Stock AV Famicom HVC-101: https://soundcloud.
While some later carts (notably Gimmick) may potentially have been created with this newer mixing circuit in mind, it’s not definitely clear which mixing method actually sounds better in those cases. Regardless, the vast majority of carts with expansion audio are clearly made for the HVC-001 circuit.
Potential mods for restoring the original mix have been explored in forums for many years, but none were ever considered ‘complete’ – most resulting in an overdriven and distorted signal in an attempt to raise the CPU audio up to the level of the expansion audio. A more thoroughly bypassed mod is required.
Master audio circuit modder Ace (https://twitter.com/
The drums and synths are back in balance, allowing the instrumentation to be heard in full. Before, the AV Famicom was an excellent choice for cartridges without expansion sound – now it also excels with them.Assuming you have an NESRGB and stock AV Famicom handy, here are the instructions to follow for Ace’s audio restoration mod:
* Parts Needed
** NESRGB board (pre-installed)
** 2x wires ~5 inches (13cm)
** 1x shielded wire ~9 inches (23cm)
** 0603 1% 15K Ohm SMD resistor
** 0603 1% 20K Ohm SMD resistor
** 0603 1% 100K Ohm SMD resistor
** 1uF electrolytic capacitor (can use an X7R 0603 SMD capacitor if preferred). 50V 20% is fine.
* AV Famicom main board modifications
Several resistors and capacitors need to be removed from the AV Famicom’s main PCB. You will need to remove the NESRGB board to access them.
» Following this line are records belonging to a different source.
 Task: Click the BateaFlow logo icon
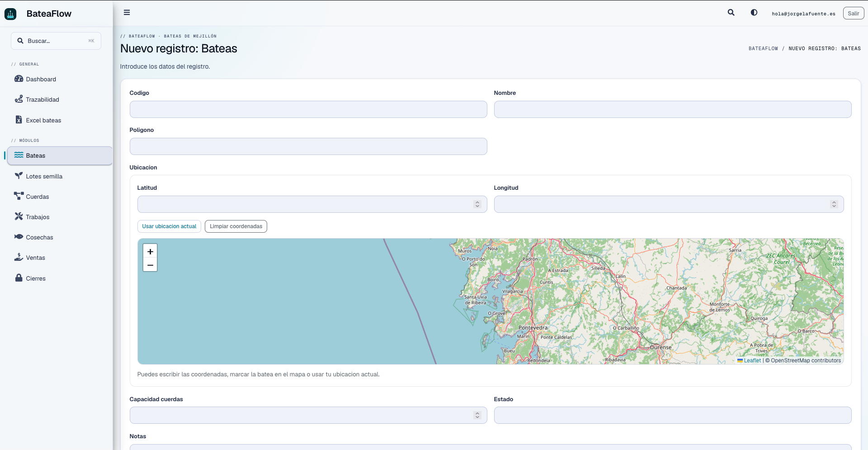pyautogui.click(x=10, y=14)
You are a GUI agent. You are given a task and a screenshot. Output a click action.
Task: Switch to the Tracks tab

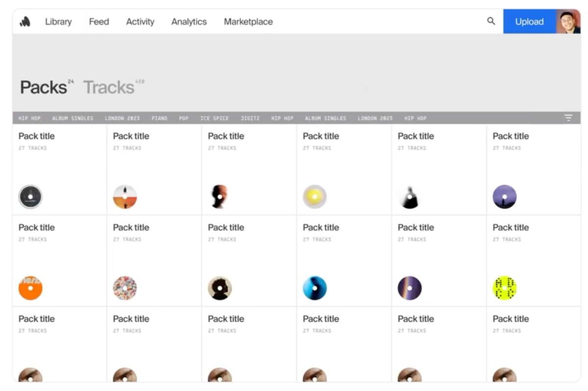109,87
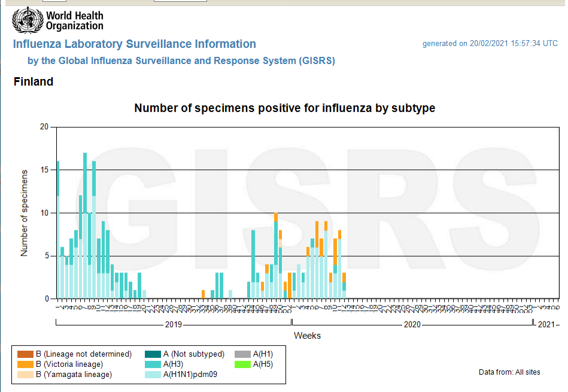Screen dimensions: 568x392
Task: Click the dark teal A (Not subtyped) swatch
Action: pyautogui.click(x=153, y=354)
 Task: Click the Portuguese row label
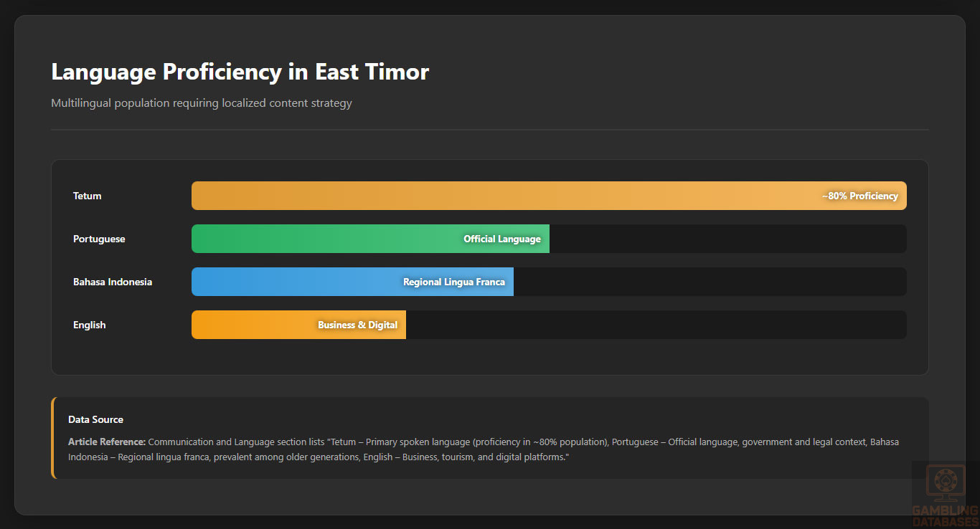click(x=99, y=239)
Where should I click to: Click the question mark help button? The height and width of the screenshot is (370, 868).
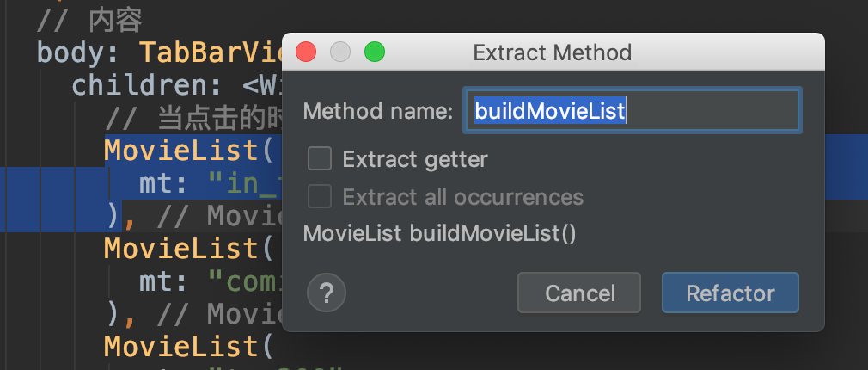coord(327,293)
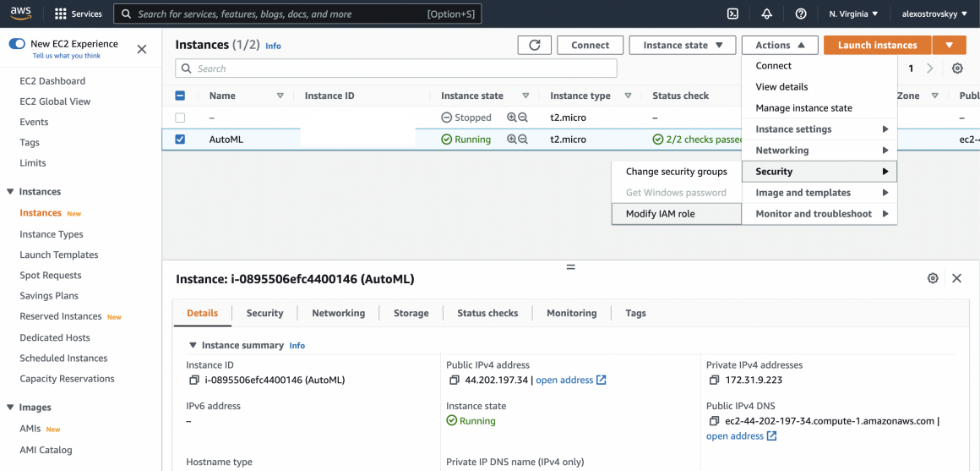Uncheck the AutoML instance checkbox
This screenshot has width=980, height=471.
click(180, 140)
These are:
** Resistor R3 (20K Ohm) – red rectangle
** Resistor R4 (12K Ohm) – cyan rectangle
** Resistor R14 (68K Ohm) – purple rectangle
** Capacitor C1
** Capacitor C2 (330pF) – blue square
** Capacitor C3 (0.01uF) – yellow square
After removal:
Pin 17 of the IC at U3 – ‘BU3266S’ must be lifted, see centre of photo below:
Then, pins 15 and 16 of the BU3266S should be bridged on the underside of the board. This will tie the now unused audio input on pin 16 to ground so as to prevent it from floating.
Now, two wires need to be soldered to CPU pins 1 and 2, these will be joined to the ‘A’ and ‘B’ pads on the NESRGB, respectively. I recommend routing these wires down through the gap in the RF shielding by the controller ports.
Finally, a shielded cable needs to be added from cartridge connector pin 45 to NESRGB pad ‘O’. The cable’s shield can be connected to any ground nearby, I like cartridge connector pin 16. Route this cable up through the gap in the RF shield next to the AV port. The other end of the shielding should be soldered to the ‘GND’ pad on the NESRGB, next to the ‘B’ pad.
* NESRGB board modifications
2 components need to be completely removed, 4 replaced, and 3 bridged. Unfortunately there are no silk screen markings for these components, so a textual description is difficult. See the image below – remove the components marked with a red rectangle, remove and bridge the components marked with a yellow rectangle, and remove + replace the components in the purple rectangles with the value written within the rectangle.
If using an electrolytic capacitor, be very careful with how the legs are bent – they must not touch, but also must not put much lifting force on the pcb pads (which are very small and can easily be damaged by such a large component).
After component removal:
After bridges, new components, and wires added (i.e. mod complete):
Enjoy your AV Famicom restored audio mix experience!
In addition, it is recommended to replace R125 by a 20K resistor as Sharp erroneously installed a 22K resistor in this spot.